> _Exercício escrito 1_: Edite as entradas a partir da linha que contém "You are a GUI" até o fim delas, trocando "account profile" por "user profile" e deixando todo o resto igual. Não inclua as imagens na resposta.

> _Texto citado_:
----

Eu entendo que no início de toda grande novidade é difícil conter a empolgação. Quem nunca se sentiu culto por buscar informações no Wikipédia? Até descobrir que basicamente qualquer pessoa pode inserir informações ali, ou até mesmo alterá-las. Uma lástima. O mais intrigante é que mesmo com essa decepção quanto ao site, a gente não aprendeu que nem tudo que tem na rede é verídico. Às vezes, em poucos minutos no Facebook me sinto assistindo ao extinto "Jornal Sensacionalista" do Multishow.
Mas, a realidade é que, apesar de a cada dia nos surpreendemos mais com os acontecimentos da vida, do mundo, da natureza, do nosso círculo familiar e social, não paramos para questionar as informações que chegam ao nosso poder. Aceitamos-as como "verdades absolutas", as defendemos como se defendêssemos a vida de uma pessoa muito querida e as compartilhamos como se fossem experiências próprias. A gente não quer pesquisar, experimentar, pensar e raciocinar. É mais fácil e mais cômodo receber tudo pronto e mastigado e sair replicando para todos os contatos, sem sequer saber exatamente sobre o que tratam.

----

> _Exercício escrito 2_: De acordo com o texto citado, o que basicamente qualquer pessoa pode fazer no Wikipédia?

----

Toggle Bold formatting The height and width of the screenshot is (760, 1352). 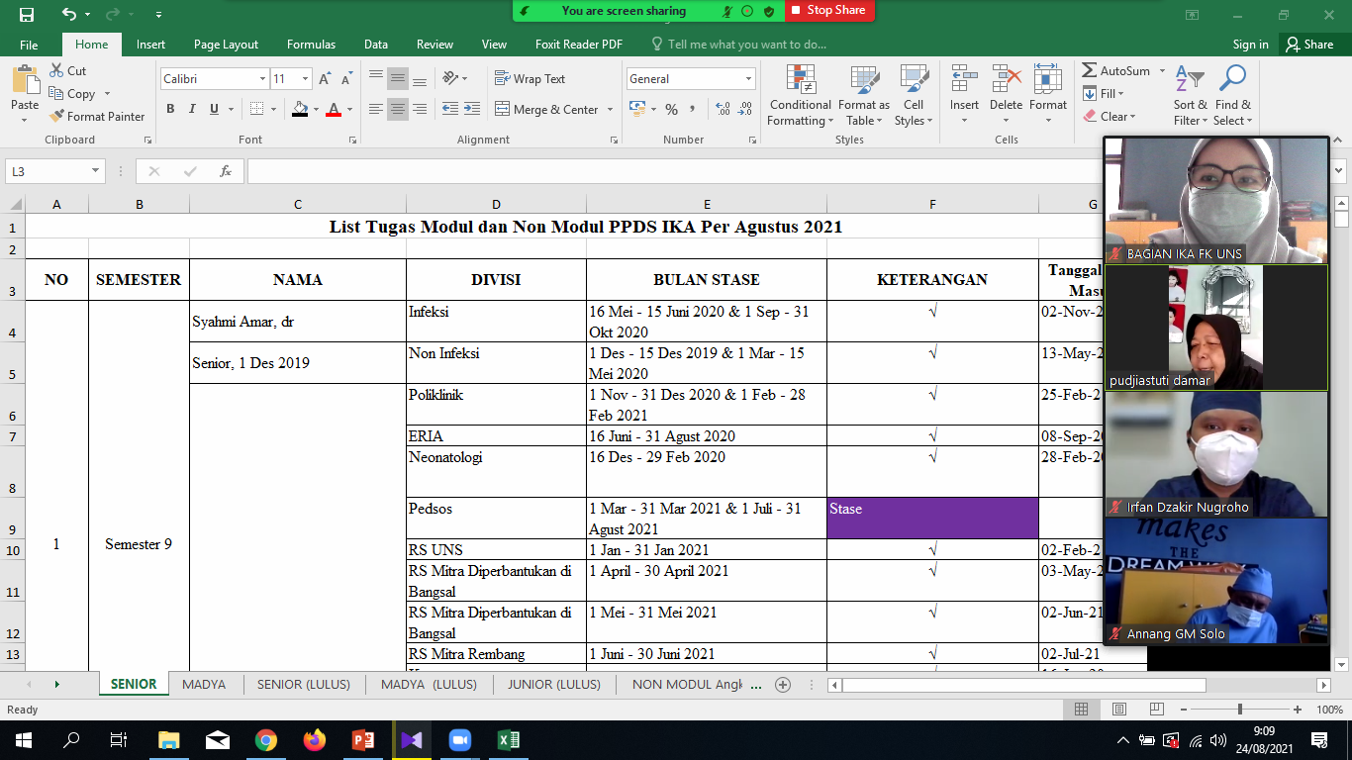[x=170, y=110]
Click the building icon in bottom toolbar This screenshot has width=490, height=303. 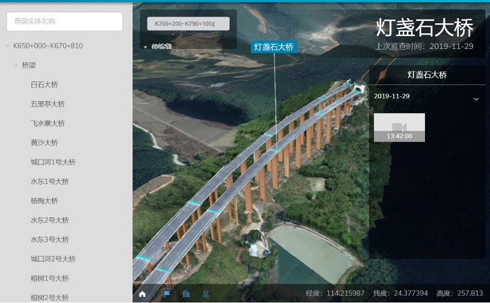[186, 294]
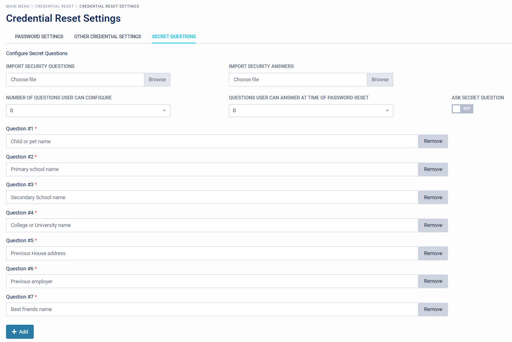Browse for a security answers import file

(x=380, y=80)
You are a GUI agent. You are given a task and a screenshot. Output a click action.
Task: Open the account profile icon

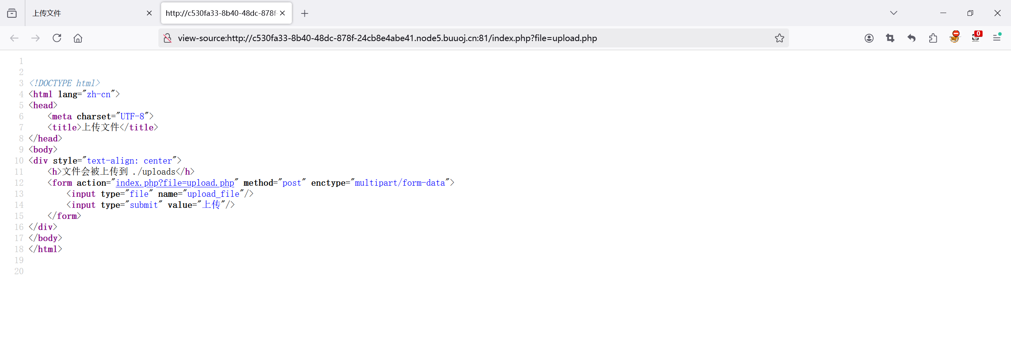[868, 38]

----

> _Resposta da tarefa 1_:
You are a GUI agent. You are given a task and a screenshot. Output a click action.
Task: Open the user profile icon

[868, 38]

> _Resposta da tarefa 2_: Inserir informações ali ou até mesmo alterá-las.